*Given passage*.
┄┄┄┄┄┄┄┄┄┄┄┄┄┄┄┄┄┄┄┄

Theorem. Let, for a system (1) not containing the coordinates explicitly, the right-hand sides of the basic equations in characteristics be twice continuously differentiable in the entire open hodograph plane \(\frac{1}{V}e^{-i\alpha}\). If the derived system is everywhere elliptic and

\[ \int_0 \frac{dt}{tm(t)}=\infty, \tag{14} \]

where

\[ m(t)=\max_{V=t}\frac{a_2}{K}\left[1-K+\left(\frac{a_1+b_2}{2}\right)^2\right], \]

then system (1) has a solution mapping the domain of variation of the variable \(z\) onto the whole (open) \(w\)-plane.

For the proof we rewrite the derivative system, introducing, instead of \(V\) and \(\alpha\), the Cartesian coordinates of the hodograph plane \(\sigma=\cos\alpha/V\), \(\omega=-\sin\alpha/V\), after which this system takes the form

\[ \partial\sigma/\partial v=A_1\partial\sigma/\partial u+A_2\partial\omega/\partial u,\quad \partial\omega/\partial v=B_1\partial\sigma/\partial u+B_2\partial\omega/\partial u, \]

where the coefficients are expressed in a known way in terms of \(\sigma\) and \(\omega\). For a solution with positive Jacobian \(\partial(u,v)/\partial(\sigma,\omega)\), the latter system can be inverted, and we obtain a linear elliptic system

\[ \partial v/\partial\omega=a\,\partial u/\partial\sigma+b\,\partial u/\partial\omega,\quad -\partial v/\partial\sigma=d\,\partial u/\partial\sigma+c\,\partial u/\partial\omega. \tag{15} \]

Using a method that somewhat generalizes the method of K. Andreian Cazacu \((^5)\), we find a condition under which the hodograph plane is transformed into the whole \(w\)-plane. Expressing this condition in terms of the coefficients of the derivative system, we obtain (14).

If condition (14) is fulfilled, then we can construct a mapping \(u=u(\sigma,\omega)\), \(v=v(\sigma,\omega)\), continuously differentiable and with positive Jacobian. Inverting it, we find a continuously differentiable mapping in the whole \(w\)-plane, \(\sigma=\sigma(u,v)\), \(\omega=\omega(u,v)\). Thus we determine \(V\) and \(\alpha\), and by (4) also \(W\) and \(\theta\) in the whole \(w\)-plane. Formulas (2) for \(\beta=0\), inverted for the derivatives \(x_u,x_v,y_u,y_v\), make it possible to find these derivatives in the whole \(w\)-plane, and then the mapping \(z=z(w)\), inverse to the desired one, is determined. The theorem is proved.

┄┄┄┄┄┄┄┄┄┄┄┄┄┄┄┄┄┄┄┄

*Work to complete*.
(1) In the hodograph theorem excerpt, whose method does the proof somewhat generalize?
(2) Rewrite the part of the hodograph theorem excerpt that begins at "Using a method" and stops after "we obtain (14).", putting "extends" in place of "generalizes".
(3) Write the next part of the hodograph theorem excerpt, starting after its last sentence.

*Excerpted data*.
┄┄┄┄┄┄┄┄┄┄┄┄┄┄┄┄┄┄┄┄

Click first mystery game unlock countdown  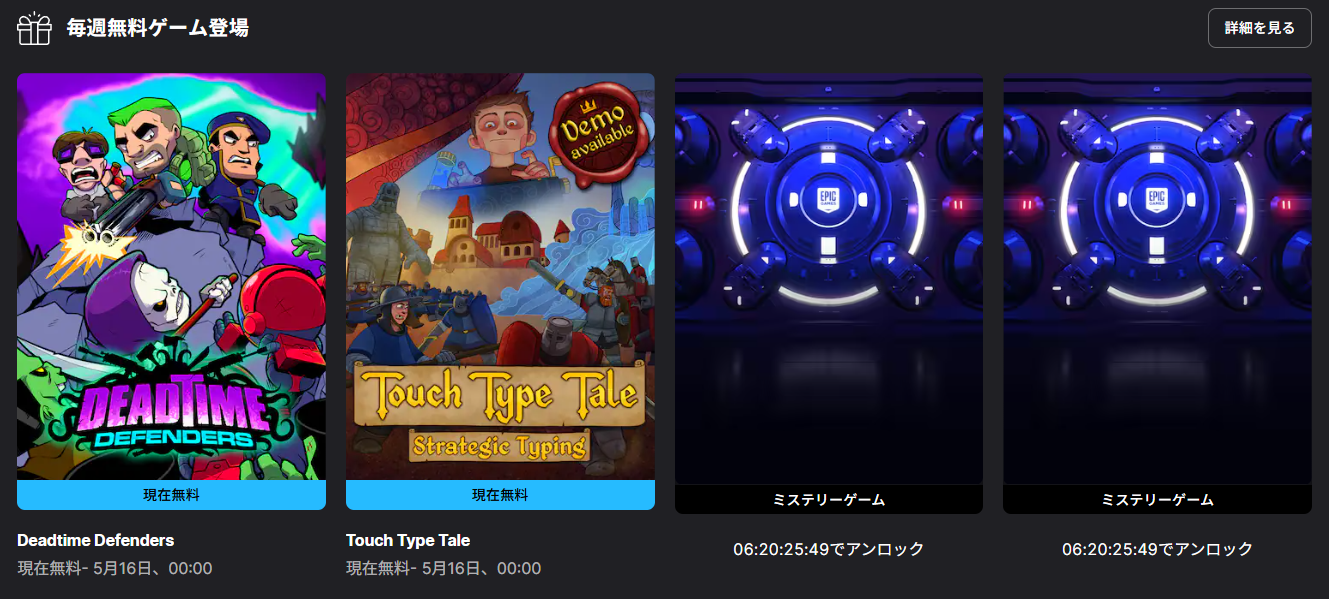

┄┄┄┄┄┄┄┄┄┄┄┄┄┄┄┄┄┄┄┄

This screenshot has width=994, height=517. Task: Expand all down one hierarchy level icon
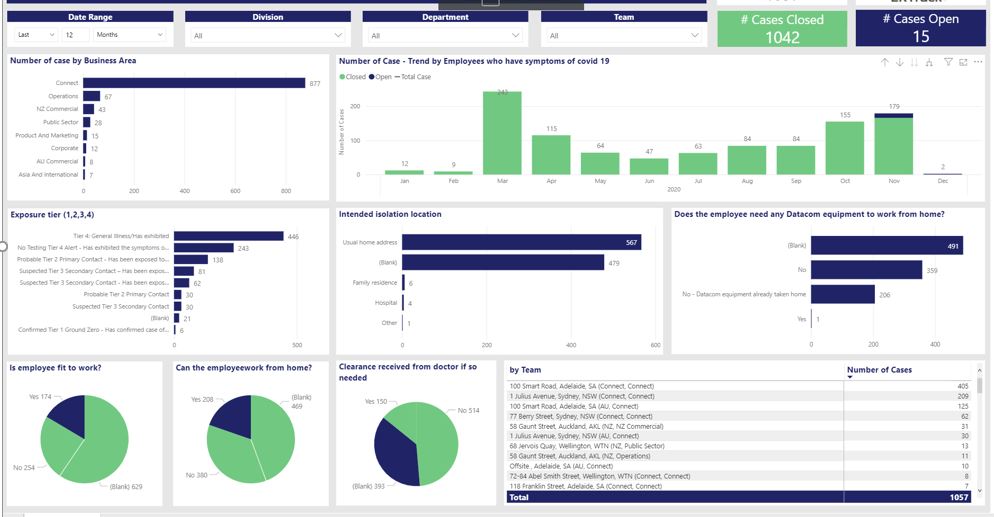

┄┄┄┄┄┄┄┄┄┄┄┄┄┄┄┄┄┄┄┄

*Task-by-task outputs*.
(1) The method of K. Andreian Cazacu.

(2)
Using a method that somewhat extends the method of K. Andreian Cazacu \((^5)\), we find a condition under which the hodograph plane is transformed into the whole \(w\)-plane. Expressing this condition in terms of the coefficients of the derivative system, we obtain (14).

(3)
Remark. For systems defining “orthogonal” mappings, for which the basic equations in characteristics have the form \(W=W(V,\alpha)\), \(\theta\equiv\pi/2\), condition (14) takes the form:

\[ \int_0 \frac{dt}{\max_{V=t} W\left[1-\frac{1}{K}\left(\frac{W_\alpha^2}{4V^2}+1\right)\right]}=\infty; \]

in particular, for systems of the type of the system of gas dynamics, for which also \(W=W(V)\), it has the form

\[ \int_0 \frac{dV}{W(V)+\dfrac{V}{W'(V)}}=\infty. \]

The last condition is certainly fulfilled for systems that are strongly elliptic in the sense of M. A. Lavrent'ev, for which \(W'(V)\) and \(W/V\) are bounded above and below by positive constants \((^4)\).

Moscow State University
named after M. V. Lomonosov

Received
23 VIII 1960

REFERENCES CITED

\(^1\) M. A. Lavrent'ev, Matem. sborn., 21 (63), 285 (1947).
\(^2\) M. A. Lavrent'ev, Izv. AN SSSR, ser. matem., 12, 513 (1948).
\(^3\) M. A. Lavrent'ev, B. V. Shabat, DAN, 112, 810 (1957).
\(^4\) B. V. Shabat, in: Investigations in the Theory of Functions of a Complex Variable, 1960.
\(^5\) K. Andreian Cazacu, DAN, 126, No. 2 (1959).